A new study from the National Institute of Standards and Technology, or NIST, has revealed how time flows on Mars, and exactly how out of sync it is compared to our flow of time here on Earth.
According to NIST researchers, who published their findings in The Astronomical Journal, an atomic clock on Mars would run 477 microseconds faster per day than one on Earth. Good info that will certainly help space agencies and future Mars colonists, but there is a catch: that time isn’t static. Depending on where Mars is in its orbit around the sun, the daily difference in time can swing by as much as 226 microseconds.
It sounds minor, and it is in a vacuum, but it is a major pain to have to account for when you rely on absolute precision timing for a wide variety of scientific purposes. As for why it’s happening, it’s because Mars doesn’t neatly orbit around the sun as much as it kind of meanders around.

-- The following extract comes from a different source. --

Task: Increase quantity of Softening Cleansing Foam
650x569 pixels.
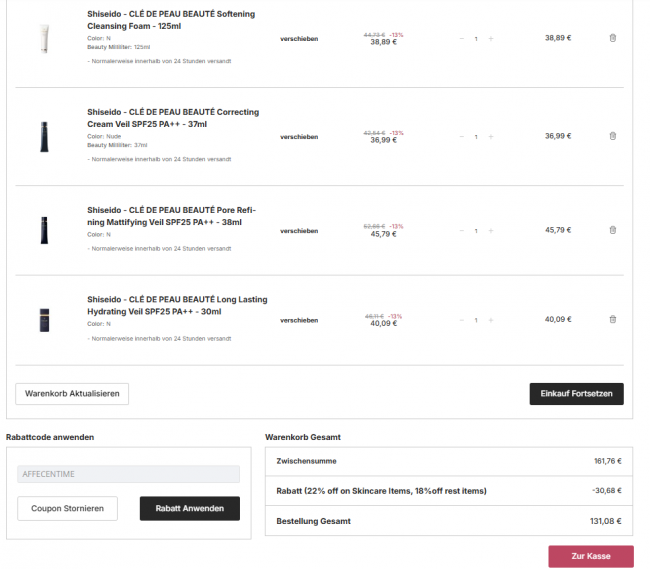Action: (491, 38)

Its own gravity, the sun’s influence, the Earth’s pole on Mars, and even our Moon’s teeny tiny gravitational influence all come together to tug Mars out of a neat and tidy orbit, thus throwing off its flow of time just enough to be annoying.
This is a classic three-body problem, according to NIST physicist Bijunath Patla in a statement released on the NIST website. When multiple celestial bodies are influencing the orbit flows and gravitational pushes and pulls of a planet like Mars, a variety of factors become much more difficult to account for and predict.
“A three-body problem is extremely complicated,” NIST physicist Bijunath Patla said. “Now we’re dealing with four.” Translation: the math was a nightmare.
The NIST team dug into the bevy of factors influencing the flow of time on Mars to figure out how to keep clocks synced between it and Earth, since we might one day need a navigation system as precise as GPS on Earth. To do that, we’re going to need extremely precise clocks that are in sync with our own back home. You have to understand how time bends on a different planet before you can even begin thinking of living on it and keeping in contact with a totally different planet.
All this also has a slightly disconcerting implication: you age faster on Mars. Though the difference is rather small. Fifty years of Mars living will make you a whole nine seconds older than if you had stayed on Earth. These aren’t Interstellar levels of time dilation, but fun and a tiny bit eerie.